Problem details> Return, from the lines below, each one that includes the word "computer".

=== Section Start ===

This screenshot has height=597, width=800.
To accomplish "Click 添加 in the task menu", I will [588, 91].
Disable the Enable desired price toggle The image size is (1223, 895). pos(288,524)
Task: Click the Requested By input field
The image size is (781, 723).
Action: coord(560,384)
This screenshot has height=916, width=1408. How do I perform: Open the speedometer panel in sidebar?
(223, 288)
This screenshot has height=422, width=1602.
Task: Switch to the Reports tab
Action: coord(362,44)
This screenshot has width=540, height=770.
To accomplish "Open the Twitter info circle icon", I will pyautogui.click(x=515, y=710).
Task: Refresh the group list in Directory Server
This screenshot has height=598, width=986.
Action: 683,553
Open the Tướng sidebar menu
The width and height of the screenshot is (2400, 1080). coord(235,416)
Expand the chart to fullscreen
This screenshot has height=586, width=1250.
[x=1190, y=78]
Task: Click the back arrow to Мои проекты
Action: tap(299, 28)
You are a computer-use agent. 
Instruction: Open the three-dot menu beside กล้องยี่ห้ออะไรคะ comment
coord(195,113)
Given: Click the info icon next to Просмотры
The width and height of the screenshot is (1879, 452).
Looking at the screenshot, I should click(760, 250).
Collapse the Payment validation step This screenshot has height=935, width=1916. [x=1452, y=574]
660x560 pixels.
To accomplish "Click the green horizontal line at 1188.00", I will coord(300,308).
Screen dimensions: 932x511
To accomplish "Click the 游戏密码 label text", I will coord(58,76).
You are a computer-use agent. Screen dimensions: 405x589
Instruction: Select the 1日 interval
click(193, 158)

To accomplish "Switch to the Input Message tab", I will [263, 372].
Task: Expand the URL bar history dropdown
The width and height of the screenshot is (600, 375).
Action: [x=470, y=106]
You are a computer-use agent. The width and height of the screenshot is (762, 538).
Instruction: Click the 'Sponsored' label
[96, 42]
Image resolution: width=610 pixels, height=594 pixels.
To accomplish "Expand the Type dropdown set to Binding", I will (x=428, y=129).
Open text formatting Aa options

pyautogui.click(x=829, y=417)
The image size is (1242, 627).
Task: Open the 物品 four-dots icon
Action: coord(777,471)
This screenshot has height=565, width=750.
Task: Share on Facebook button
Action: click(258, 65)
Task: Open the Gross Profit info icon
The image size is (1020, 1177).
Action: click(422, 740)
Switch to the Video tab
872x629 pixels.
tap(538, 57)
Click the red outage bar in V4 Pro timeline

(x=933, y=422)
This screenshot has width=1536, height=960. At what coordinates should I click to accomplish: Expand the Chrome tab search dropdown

=== Section End ===

Finished task>
You are a computer-use agent. 
You are a computer-use agent. Screen dimensions: 405x589
You are a computer-use agent. The width and height of the screenshot is (762, 538).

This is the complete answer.